2013 Season Preview: Lo$ Angele$ Dodger$

$2,000,000,000 Smile

PROJECTED LINEUP:

  1. SS Hand Leroy Mirrors
  2. 2B Mar Kill Us
  3. CF Mack Hemp
  4. 1B Aid Ree Angle Saul Is
  5. RF Hand Ray Ether
  6. LF Kyle Cough Turd
  7. 3B Loose Crews
  8. C A Jealous

PROJECTED ROTATION:

  1. Clay Tanker Shaw
  2. Zag Cranky
  3. Ja Sha’beck It
  4. Injun Rue
  5. Risk A Poo No

CLOSER: Brain Donnelley Guh

***

OFF-SEASON HAIKU:

Infinite money.

At least, so far. Who is Puig?

He’s not Bo Jackson.

***

INNARDS

Player Who Makes Your Innards Tingle With Glee: Matt Kemp

  • His beard is perfectly trimmed. His website stylish and innovative.
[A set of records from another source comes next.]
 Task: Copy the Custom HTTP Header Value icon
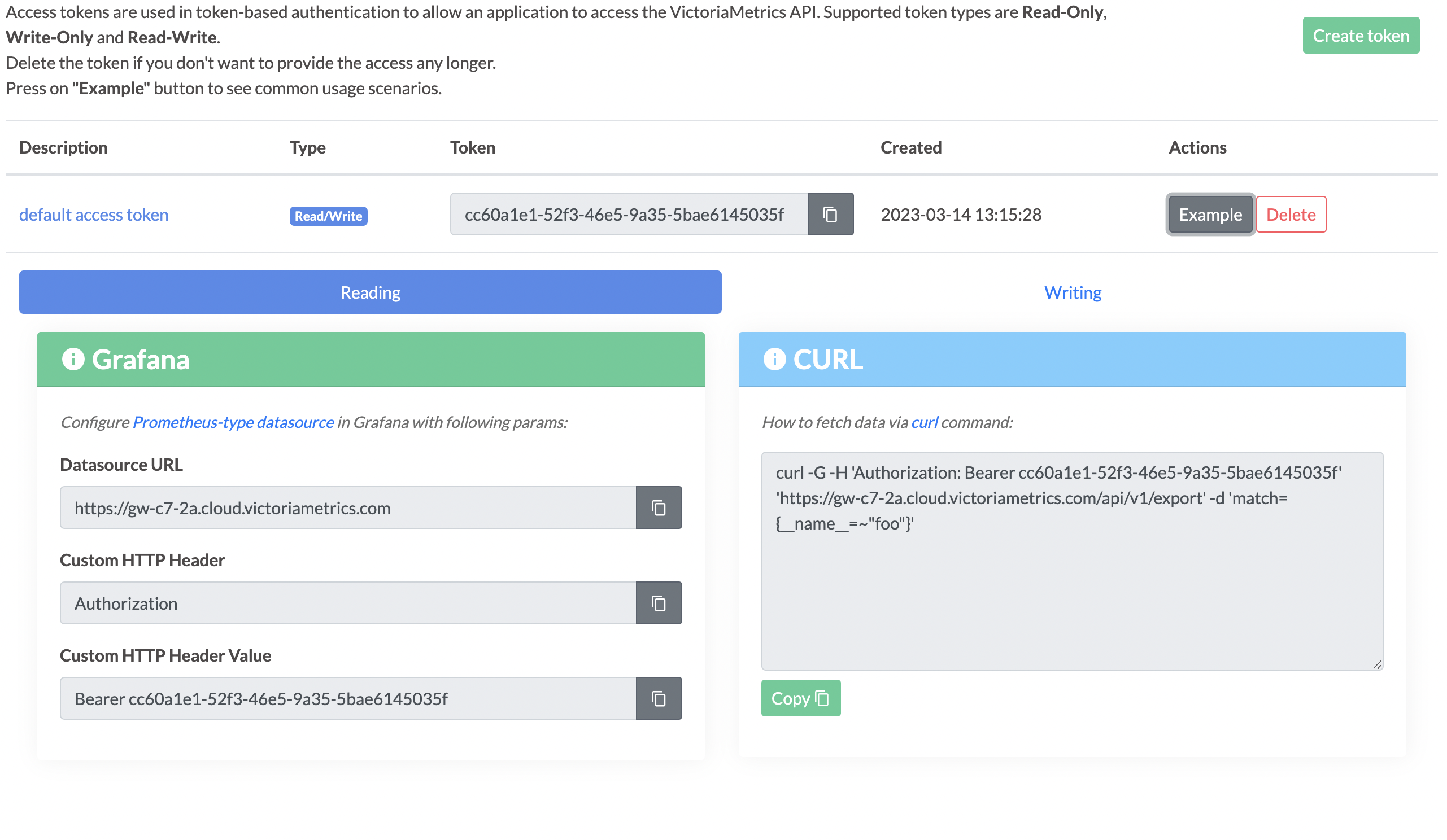659,699
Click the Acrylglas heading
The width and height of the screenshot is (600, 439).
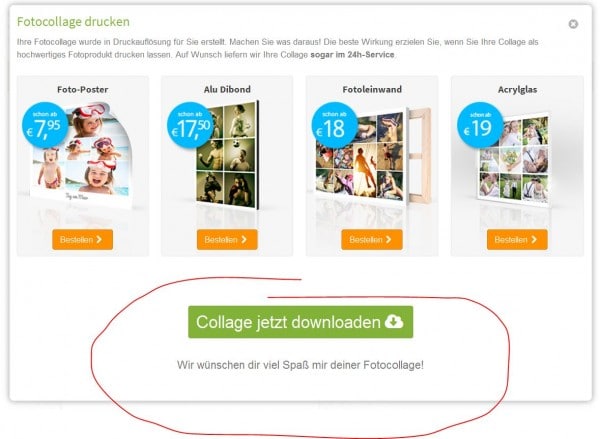pos(517,90)
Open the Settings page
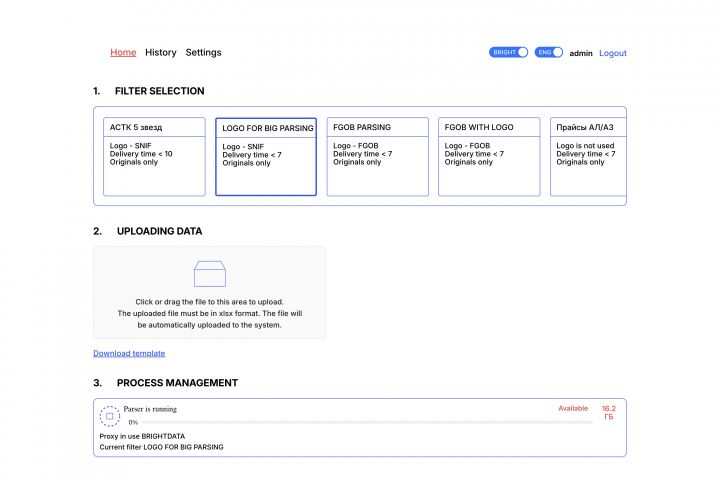This screenshot has width=720, height=480. point(203,52)
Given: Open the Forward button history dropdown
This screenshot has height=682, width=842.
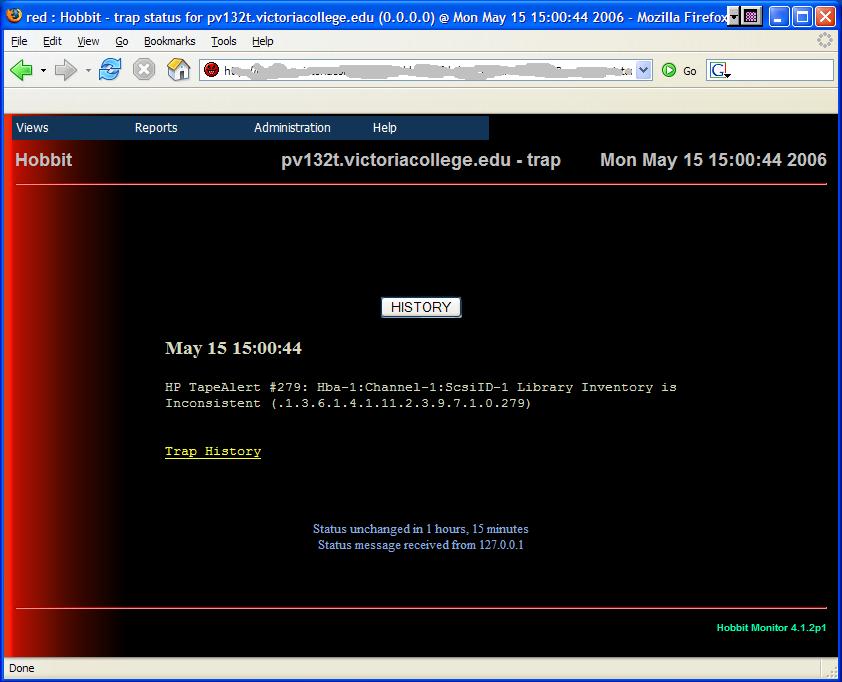Looking at the screenshot, I should [x=88, y=71].
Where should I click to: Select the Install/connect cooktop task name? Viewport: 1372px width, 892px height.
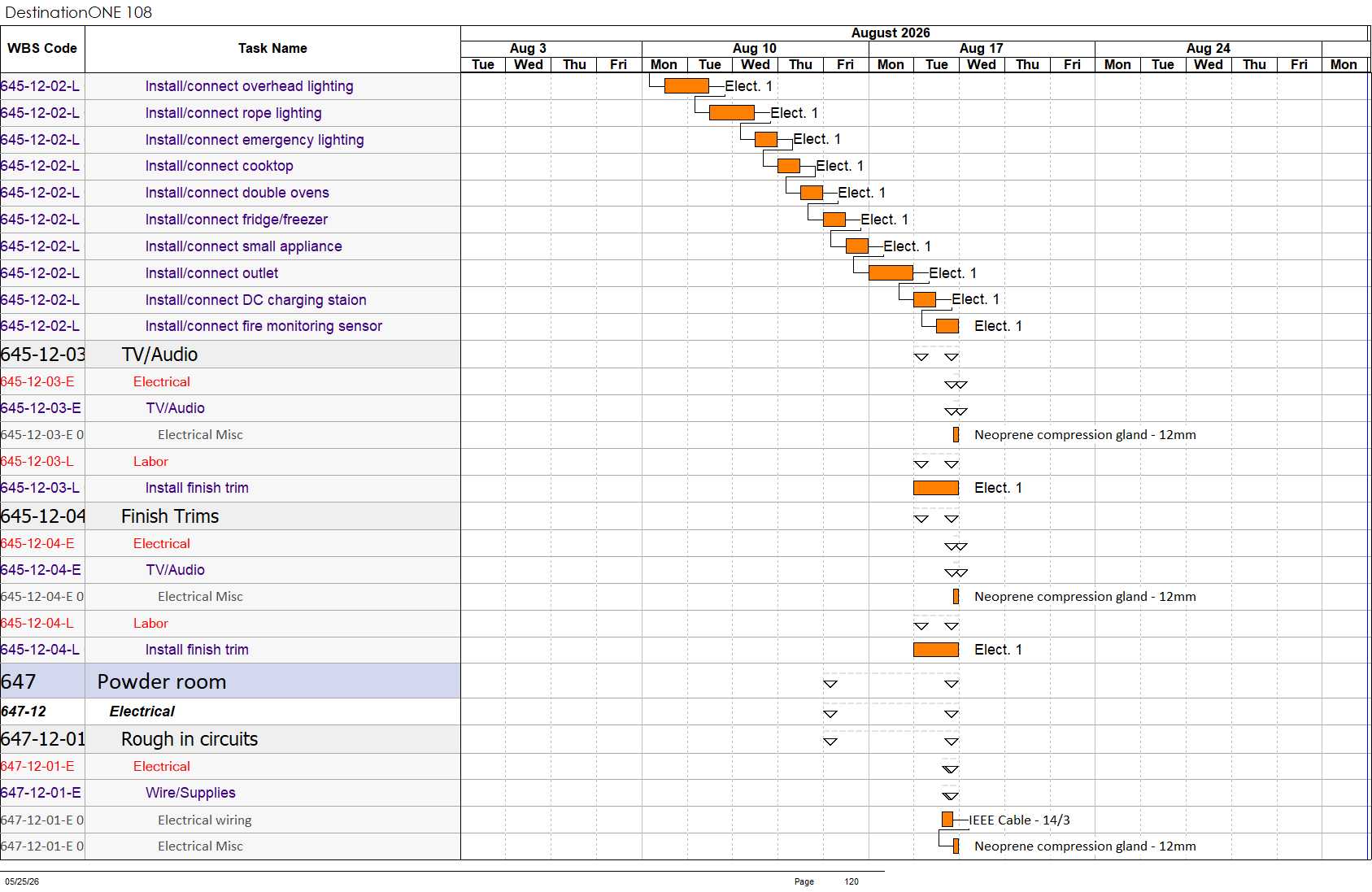click(219, 166)
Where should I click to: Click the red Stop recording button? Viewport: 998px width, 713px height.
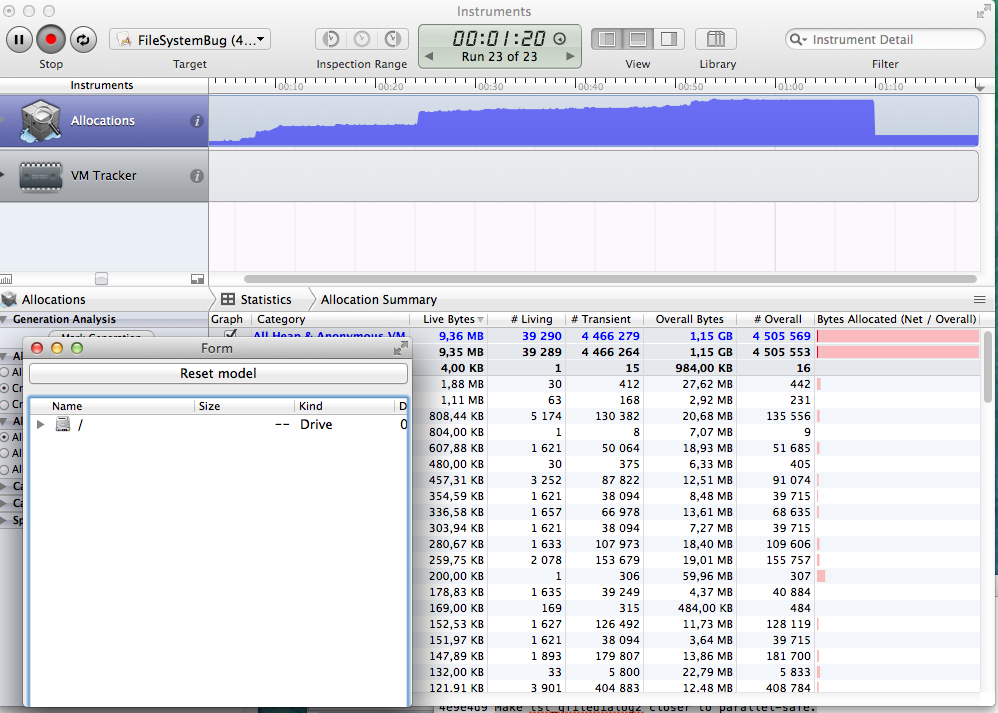click(x=51, y=40)

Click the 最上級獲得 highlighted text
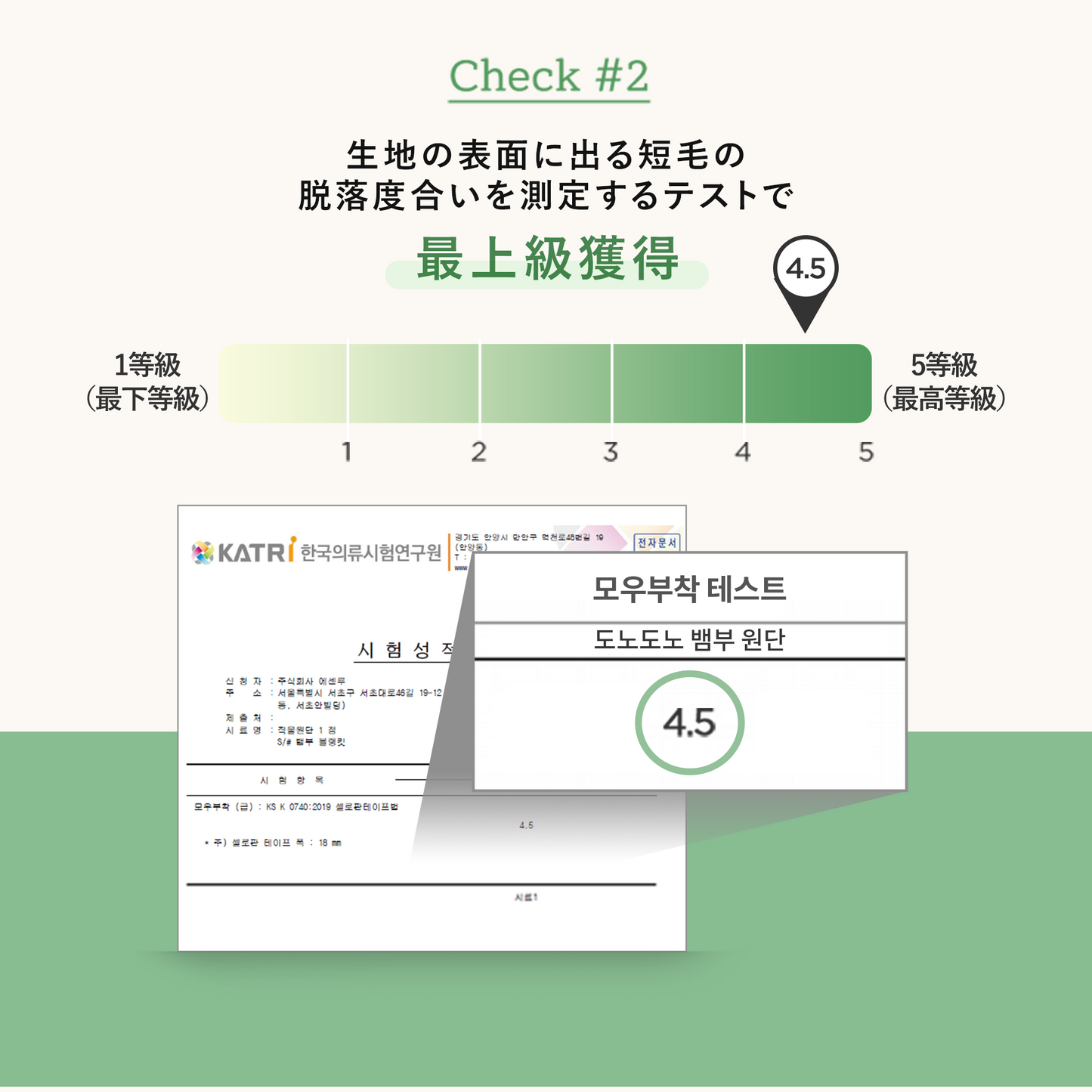pyautogui.click(x=547, y=261)

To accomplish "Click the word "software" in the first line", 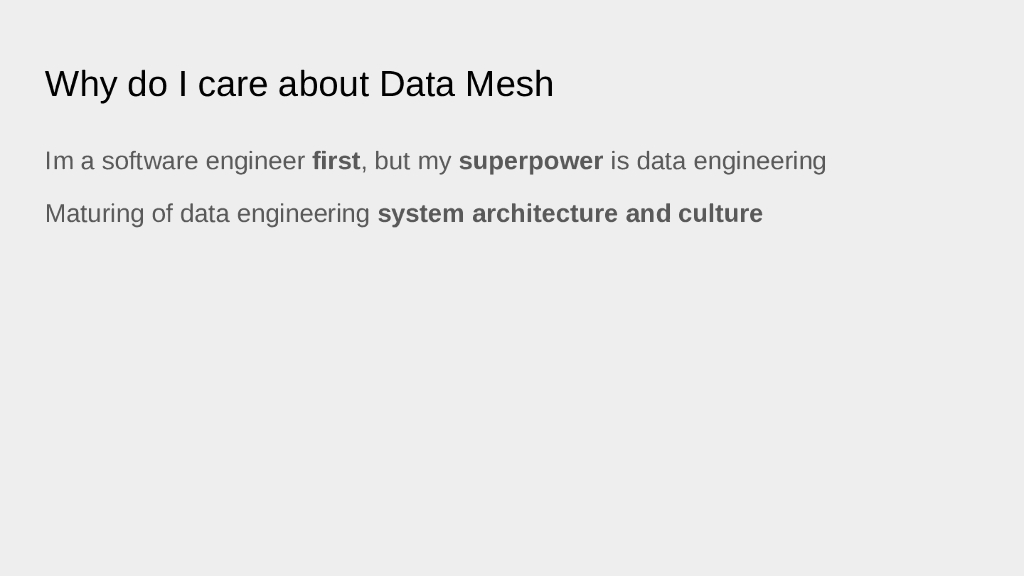I will pyautogui.click(x=150, y=161).
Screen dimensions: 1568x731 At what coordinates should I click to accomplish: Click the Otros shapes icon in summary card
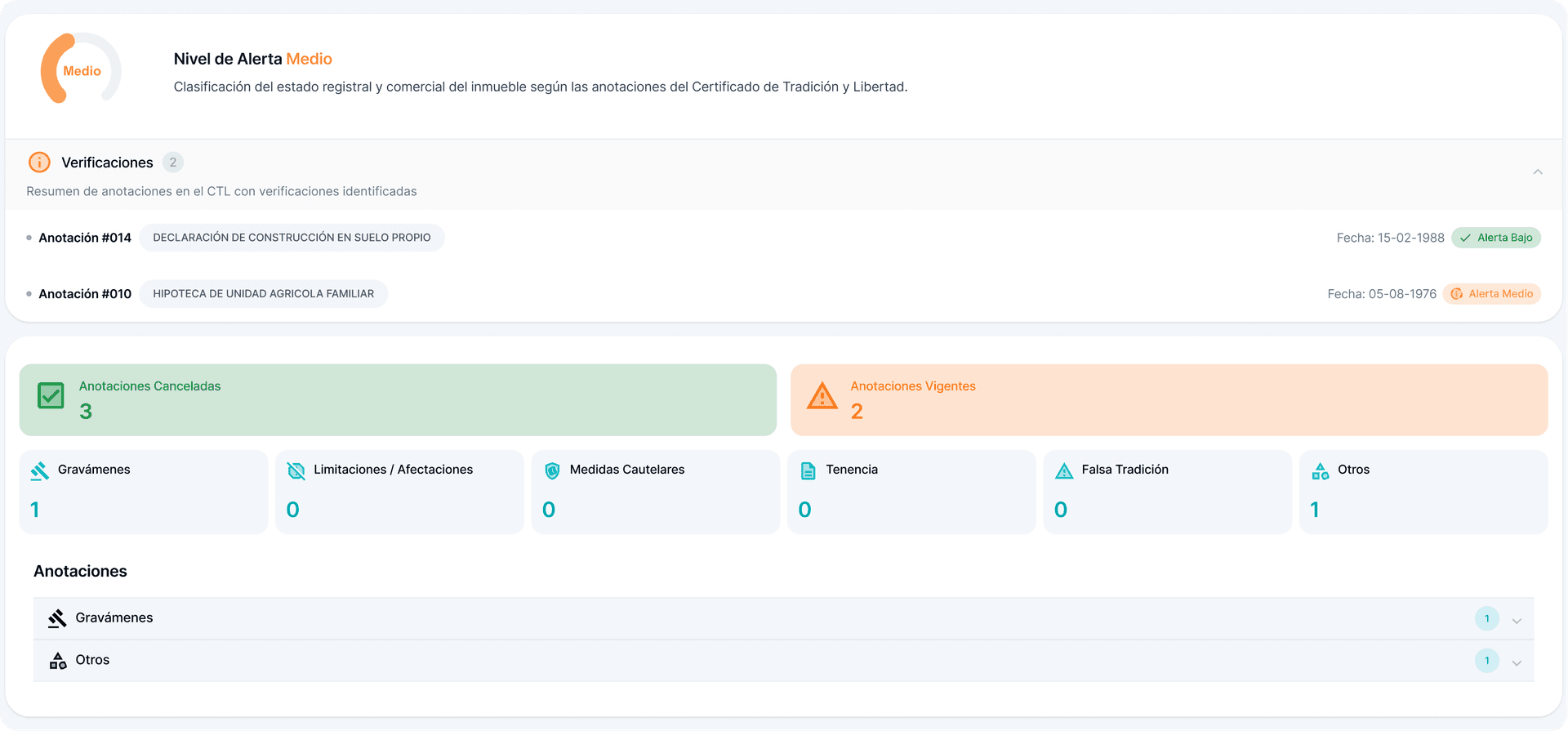pyautogui.click(x=1320, y=471)
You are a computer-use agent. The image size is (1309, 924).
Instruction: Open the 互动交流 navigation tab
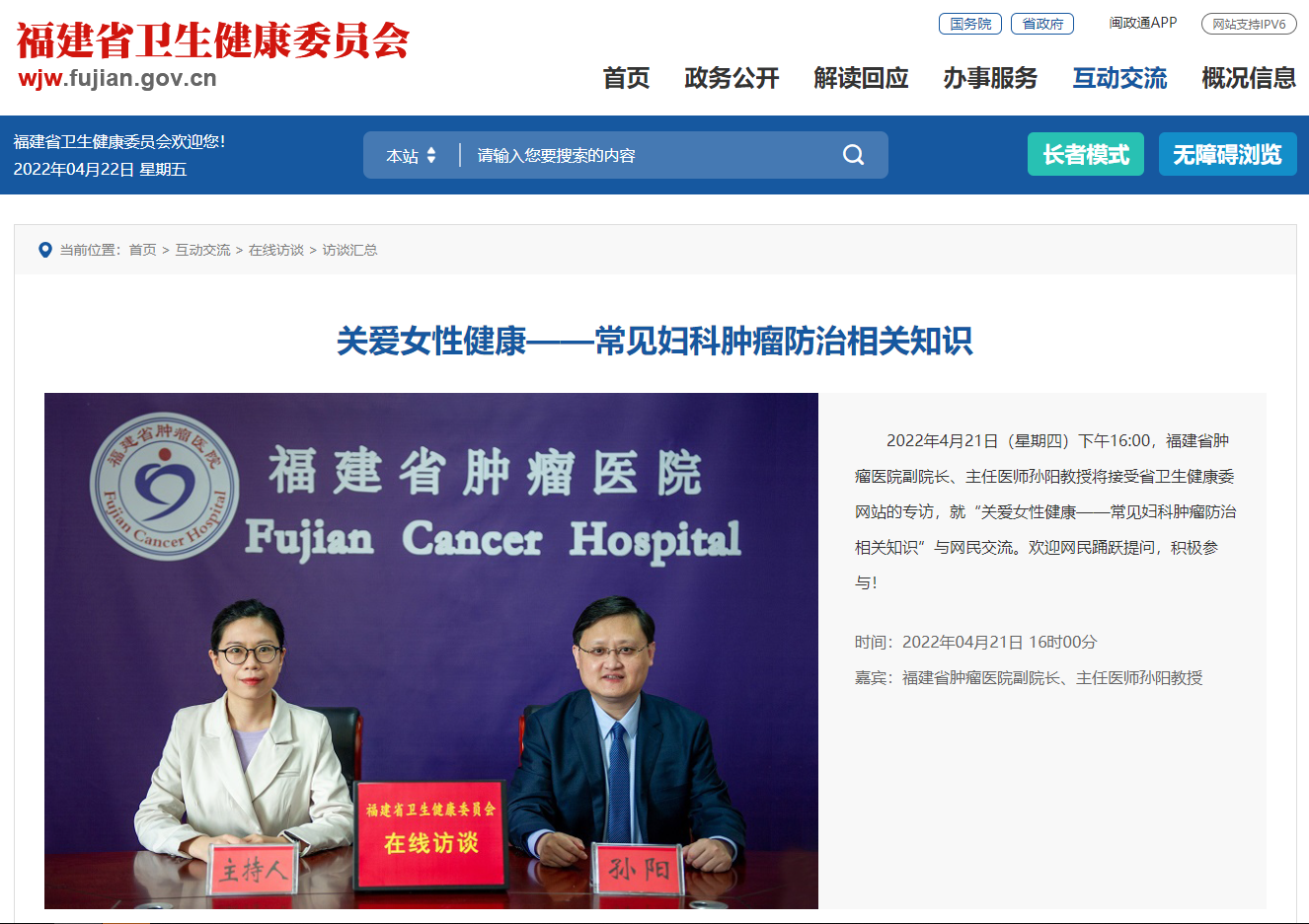tap(1119, 78)
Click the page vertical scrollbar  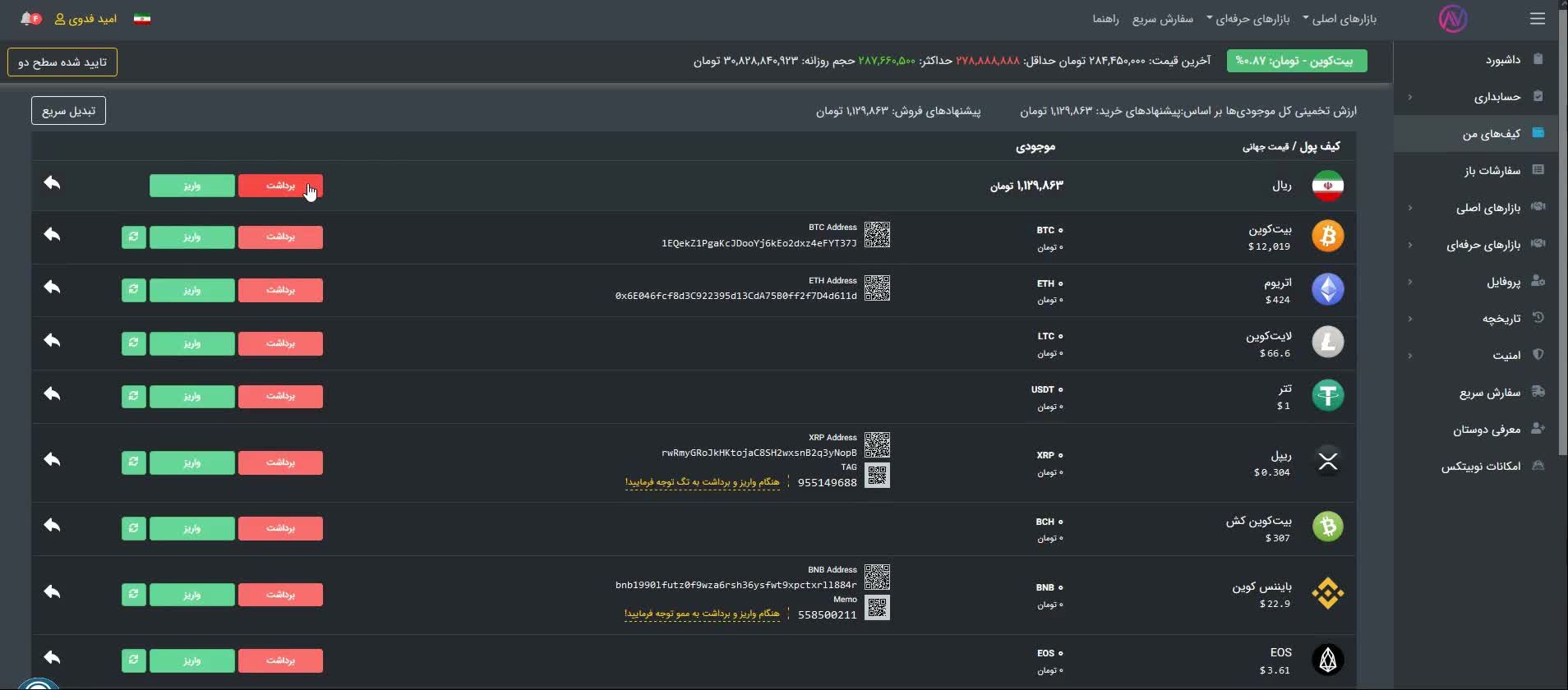point(1562,246)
And while his injuries can be crippling, his all around game is absolutely breath taking. He defines the term #newpants. He single handedly stole the show during Bryce Harper’s debut with the most predictable walk-off home run of all time. Matt Kemp has been, is, and always will be a sexy sexy man.

***

State of the Farm:

  • The Dodgers have a really expensive enormous Cuban named Yasiel Puig who has already earned ludicrous comparisons to Bo Jackson. It’s a lot to dream on, but he’s already shown an ability to hit far beyond what most scouts were expecting from him right outta the gate. RHP Zach Lee could be prepping for the NFL right now, but the Dodger$ gave him 5 million to sign away from the LSU football team and now he’s their top arm. Corey Seager, Kyle’s younger brother, has a lot of offensive potential from a yet to be determined position that most likely won’t be shortstop. The rest of the top tier of this system is a bunch of arms that throw hard and have a lot of refining to do when it comes to their secondary offerings. It’s a middling system with a few upside plays and a lot of role 5 level talent. 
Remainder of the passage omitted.